Pixel coordinate grounding data
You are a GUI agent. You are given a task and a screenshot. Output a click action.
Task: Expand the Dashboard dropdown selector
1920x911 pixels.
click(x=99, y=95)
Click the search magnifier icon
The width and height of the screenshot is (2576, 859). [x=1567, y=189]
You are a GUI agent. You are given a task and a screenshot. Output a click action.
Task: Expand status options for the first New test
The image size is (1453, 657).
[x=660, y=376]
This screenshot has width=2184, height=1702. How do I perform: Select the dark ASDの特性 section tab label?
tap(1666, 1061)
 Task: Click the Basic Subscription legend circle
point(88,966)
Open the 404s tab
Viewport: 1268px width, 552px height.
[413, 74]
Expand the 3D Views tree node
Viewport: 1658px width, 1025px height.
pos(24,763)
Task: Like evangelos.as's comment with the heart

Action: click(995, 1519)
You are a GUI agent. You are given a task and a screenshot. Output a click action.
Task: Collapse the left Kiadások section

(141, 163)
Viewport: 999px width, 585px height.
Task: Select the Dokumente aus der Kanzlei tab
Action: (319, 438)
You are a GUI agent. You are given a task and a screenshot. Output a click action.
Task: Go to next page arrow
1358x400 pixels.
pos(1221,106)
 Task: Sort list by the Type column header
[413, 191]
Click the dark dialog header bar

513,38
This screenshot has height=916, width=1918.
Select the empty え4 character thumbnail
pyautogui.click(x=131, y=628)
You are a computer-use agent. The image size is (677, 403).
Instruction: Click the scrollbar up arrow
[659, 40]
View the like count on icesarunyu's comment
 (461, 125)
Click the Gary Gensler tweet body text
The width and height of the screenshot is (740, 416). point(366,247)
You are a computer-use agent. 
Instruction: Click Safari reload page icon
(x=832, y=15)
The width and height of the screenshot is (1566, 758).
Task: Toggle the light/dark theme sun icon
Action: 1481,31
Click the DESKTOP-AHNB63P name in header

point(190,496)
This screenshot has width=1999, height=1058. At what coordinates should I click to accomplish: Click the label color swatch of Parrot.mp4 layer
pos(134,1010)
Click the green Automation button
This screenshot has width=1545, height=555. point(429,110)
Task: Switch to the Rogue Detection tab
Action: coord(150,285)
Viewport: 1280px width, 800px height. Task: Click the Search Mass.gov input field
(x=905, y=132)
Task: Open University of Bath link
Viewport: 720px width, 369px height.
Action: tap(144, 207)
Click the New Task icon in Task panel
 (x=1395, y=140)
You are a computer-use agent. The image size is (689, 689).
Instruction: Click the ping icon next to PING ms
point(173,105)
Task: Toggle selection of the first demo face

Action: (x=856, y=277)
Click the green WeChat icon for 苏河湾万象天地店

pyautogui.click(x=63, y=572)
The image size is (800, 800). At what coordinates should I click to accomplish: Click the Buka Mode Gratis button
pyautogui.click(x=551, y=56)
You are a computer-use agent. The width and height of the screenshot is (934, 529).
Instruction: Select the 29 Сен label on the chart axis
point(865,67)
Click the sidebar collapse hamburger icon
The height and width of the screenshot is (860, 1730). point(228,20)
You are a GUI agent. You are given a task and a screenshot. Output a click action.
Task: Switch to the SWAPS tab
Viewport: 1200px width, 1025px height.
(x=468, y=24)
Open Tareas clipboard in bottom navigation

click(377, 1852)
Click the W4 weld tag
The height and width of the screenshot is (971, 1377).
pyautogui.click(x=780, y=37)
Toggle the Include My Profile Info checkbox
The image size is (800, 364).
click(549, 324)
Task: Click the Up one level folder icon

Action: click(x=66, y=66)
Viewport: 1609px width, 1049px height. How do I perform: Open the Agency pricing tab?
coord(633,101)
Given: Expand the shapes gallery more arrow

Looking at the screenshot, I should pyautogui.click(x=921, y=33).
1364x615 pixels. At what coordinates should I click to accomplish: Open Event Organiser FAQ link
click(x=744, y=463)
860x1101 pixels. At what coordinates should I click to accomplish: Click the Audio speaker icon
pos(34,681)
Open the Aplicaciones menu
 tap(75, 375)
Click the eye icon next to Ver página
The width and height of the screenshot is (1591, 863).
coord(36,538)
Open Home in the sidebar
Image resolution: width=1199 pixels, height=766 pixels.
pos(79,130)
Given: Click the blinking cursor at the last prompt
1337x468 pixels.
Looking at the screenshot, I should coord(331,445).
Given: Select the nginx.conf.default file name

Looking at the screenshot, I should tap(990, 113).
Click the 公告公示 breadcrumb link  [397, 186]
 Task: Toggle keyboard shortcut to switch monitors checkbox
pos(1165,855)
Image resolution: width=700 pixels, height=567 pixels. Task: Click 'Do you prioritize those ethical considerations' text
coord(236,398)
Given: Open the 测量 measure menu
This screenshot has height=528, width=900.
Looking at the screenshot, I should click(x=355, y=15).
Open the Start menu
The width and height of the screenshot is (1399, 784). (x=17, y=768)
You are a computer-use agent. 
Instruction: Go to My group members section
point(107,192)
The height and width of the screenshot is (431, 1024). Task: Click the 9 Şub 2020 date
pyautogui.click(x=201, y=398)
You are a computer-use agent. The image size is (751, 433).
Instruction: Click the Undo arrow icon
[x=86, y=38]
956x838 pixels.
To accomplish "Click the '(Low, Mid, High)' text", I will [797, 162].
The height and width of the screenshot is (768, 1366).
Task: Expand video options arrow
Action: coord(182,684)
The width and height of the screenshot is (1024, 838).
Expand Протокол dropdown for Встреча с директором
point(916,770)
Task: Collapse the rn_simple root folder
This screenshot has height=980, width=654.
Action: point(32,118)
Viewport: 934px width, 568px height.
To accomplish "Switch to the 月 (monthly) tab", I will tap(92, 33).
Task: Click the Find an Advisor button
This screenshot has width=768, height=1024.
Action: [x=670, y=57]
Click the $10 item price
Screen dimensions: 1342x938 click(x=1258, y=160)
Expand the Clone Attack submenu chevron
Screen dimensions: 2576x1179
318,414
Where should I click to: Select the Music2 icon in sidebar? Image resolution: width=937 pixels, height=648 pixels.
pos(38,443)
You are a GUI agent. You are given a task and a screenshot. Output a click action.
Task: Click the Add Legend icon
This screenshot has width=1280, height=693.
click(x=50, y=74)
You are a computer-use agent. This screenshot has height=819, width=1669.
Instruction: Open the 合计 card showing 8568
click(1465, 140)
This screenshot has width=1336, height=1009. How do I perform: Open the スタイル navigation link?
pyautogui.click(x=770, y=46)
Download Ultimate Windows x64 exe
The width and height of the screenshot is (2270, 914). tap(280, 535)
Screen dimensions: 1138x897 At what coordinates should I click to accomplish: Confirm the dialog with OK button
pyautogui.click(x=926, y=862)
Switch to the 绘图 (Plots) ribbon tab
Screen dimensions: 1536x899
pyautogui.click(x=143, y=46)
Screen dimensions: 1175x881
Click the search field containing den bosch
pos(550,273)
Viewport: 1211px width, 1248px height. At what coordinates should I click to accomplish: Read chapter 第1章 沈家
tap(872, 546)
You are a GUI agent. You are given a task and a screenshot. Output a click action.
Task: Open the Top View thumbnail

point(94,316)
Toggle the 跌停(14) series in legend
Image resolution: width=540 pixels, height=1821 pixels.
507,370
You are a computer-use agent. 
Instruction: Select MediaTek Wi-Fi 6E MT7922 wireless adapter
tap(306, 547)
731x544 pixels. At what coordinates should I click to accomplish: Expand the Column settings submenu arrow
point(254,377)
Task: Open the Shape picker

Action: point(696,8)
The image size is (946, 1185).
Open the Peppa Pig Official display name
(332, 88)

## TASK INSTRUCTIONS
I'd like the lines above from the one with "Screen dimensions: 1138x897" up to and including the one with "Screen dimensions: 1175x881" copied exactly, with no other lines.

## TASK OUTPUT
Screen dimensions: 1138x897 At what coordinates should I click to accomplish: Confirm the dialog with OK button
pyautogui.click(x=926, y=862)
Switch to the 绘图 (Plots) ribbon tab
Screen dimensions: 1536x899
pyautogui.click(x=143, y=46)
Screen dimensions: 1175x881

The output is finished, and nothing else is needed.